**What the task asks**
Render the part of the listing that opens with the line containing "The image size is (1280, 720)." and closes with the line containing "will [319, 48]." as a JSON list of strings, one string per line, leaving out any blank lines.

**Exercise data**
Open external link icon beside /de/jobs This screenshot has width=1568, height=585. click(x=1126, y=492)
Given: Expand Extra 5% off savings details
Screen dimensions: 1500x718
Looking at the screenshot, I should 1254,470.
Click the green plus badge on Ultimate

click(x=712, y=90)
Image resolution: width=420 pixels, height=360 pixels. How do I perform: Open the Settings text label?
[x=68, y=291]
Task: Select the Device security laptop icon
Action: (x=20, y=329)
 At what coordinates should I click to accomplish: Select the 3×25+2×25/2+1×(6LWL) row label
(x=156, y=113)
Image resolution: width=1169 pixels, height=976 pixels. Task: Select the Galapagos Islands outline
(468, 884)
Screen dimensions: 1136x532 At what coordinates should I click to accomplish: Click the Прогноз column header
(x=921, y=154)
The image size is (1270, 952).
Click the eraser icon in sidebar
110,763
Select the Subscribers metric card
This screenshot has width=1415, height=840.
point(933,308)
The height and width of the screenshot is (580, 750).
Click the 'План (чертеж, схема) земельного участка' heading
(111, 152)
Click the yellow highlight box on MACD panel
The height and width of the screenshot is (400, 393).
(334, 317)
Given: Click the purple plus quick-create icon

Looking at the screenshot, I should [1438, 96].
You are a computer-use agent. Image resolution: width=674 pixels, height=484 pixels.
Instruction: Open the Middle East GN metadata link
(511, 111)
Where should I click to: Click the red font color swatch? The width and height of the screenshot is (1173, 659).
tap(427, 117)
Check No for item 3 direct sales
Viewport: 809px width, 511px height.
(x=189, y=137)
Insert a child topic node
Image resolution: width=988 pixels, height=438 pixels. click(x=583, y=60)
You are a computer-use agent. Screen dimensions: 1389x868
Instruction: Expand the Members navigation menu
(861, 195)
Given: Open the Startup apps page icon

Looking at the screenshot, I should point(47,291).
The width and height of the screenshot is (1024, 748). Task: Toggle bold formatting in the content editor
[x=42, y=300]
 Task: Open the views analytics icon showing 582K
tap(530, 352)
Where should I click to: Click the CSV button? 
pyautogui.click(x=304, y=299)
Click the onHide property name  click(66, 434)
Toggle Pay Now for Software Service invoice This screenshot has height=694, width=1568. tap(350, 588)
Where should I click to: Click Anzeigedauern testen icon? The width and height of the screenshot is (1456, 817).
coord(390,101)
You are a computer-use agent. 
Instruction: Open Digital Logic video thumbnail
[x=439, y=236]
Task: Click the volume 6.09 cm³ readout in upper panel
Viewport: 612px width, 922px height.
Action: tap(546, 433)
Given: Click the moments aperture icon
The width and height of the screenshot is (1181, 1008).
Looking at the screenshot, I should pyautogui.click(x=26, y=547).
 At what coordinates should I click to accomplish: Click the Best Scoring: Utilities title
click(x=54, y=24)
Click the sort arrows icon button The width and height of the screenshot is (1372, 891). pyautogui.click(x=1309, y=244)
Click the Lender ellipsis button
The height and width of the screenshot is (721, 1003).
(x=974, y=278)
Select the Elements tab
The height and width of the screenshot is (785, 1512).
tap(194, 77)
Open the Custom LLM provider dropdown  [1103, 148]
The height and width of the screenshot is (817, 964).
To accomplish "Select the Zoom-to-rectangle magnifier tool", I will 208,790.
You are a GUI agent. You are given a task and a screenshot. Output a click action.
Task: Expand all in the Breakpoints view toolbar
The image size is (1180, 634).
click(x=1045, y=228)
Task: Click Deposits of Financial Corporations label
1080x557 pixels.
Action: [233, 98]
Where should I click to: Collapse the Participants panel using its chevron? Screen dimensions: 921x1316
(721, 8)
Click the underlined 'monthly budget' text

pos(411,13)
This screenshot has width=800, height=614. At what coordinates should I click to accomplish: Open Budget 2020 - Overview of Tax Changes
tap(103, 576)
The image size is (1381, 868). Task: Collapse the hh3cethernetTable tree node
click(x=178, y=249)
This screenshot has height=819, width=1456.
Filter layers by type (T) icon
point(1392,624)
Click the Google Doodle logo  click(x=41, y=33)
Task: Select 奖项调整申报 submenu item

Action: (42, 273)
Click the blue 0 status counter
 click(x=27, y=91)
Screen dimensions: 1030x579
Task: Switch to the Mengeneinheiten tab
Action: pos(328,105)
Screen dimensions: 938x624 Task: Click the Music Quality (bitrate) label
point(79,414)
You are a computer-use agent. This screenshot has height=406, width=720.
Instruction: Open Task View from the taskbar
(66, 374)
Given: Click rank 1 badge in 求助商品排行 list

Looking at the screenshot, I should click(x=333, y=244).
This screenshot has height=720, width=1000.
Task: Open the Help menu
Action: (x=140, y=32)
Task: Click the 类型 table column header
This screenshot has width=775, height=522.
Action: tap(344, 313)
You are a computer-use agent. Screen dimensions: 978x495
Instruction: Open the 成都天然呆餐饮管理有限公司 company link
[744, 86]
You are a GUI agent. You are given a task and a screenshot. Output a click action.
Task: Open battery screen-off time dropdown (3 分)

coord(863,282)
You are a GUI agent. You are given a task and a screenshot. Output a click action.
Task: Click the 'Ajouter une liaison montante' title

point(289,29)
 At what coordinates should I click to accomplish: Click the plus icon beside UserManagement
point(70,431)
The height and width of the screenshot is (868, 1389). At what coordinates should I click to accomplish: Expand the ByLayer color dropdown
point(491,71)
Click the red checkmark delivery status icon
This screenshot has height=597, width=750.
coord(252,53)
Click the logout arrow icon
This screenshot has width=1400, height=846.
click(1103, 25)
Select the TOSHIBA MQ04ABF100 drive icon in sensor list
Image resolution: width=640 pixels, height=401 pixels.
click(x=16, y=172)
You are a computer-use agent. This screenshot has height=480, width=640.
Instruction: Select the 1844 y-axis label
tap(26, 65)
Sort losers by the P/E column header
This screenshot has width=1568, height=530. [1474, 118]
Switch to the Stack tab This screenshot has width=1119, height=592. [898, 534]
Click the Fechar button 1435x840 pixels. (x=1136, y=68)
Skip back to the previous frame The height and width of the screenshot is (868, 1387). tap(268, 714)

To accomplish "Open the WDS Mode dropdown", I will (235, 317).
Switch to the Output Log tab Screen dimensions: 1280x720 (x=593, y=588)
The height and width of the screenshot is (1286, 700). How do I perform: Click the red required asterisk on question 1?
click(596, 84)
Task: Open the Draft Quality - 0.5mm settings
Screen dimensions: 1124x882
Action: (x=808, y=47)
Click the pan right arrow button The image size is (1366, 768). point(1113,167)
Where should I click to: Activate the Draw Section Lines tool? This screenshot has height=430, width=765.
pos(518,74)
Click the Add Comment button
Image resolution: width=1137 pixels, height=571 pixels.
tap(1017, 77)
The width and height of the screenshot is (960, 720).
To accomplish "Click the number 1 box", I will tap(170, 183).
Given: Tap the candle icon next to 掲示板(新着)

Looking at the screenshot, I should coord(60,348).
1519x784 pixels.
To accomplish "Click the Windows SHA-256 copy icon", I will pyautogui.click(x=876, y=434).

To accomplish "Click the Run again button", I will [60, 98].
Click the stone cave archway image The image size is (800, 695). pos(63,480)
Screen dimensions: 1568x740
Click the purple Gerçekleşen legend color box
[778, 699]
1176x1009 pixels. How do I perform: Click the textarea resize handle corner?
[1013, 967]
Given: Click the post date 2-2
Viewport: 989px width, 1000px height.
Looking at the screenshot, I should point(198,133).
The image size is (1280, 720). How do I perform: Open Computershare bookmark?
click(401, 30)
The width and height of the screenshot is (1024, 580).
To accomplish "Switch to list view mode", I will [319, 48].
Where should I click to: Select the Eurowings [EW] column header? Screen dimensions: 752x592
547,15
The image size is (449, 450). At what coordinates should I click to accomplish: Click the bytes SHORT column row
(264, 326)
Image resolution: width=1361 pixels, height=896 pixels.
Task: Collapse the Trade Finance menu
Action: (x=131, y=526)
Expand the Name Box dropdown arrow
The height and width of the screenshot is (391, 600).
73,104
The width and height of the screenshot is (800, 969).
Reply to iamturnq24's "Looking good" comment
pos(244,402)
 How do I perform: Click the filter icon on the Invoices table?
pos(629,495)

**Answer to the exercise**
[
  "The image size is (1280, 720). How do I perform: Open Computershare bookmark?",
  "click(401, 30)",
  "The width and height of the screenshot is (1024, 580).",
  "To accomplish \"Switch to list view mode\", I will [319, 48]."
]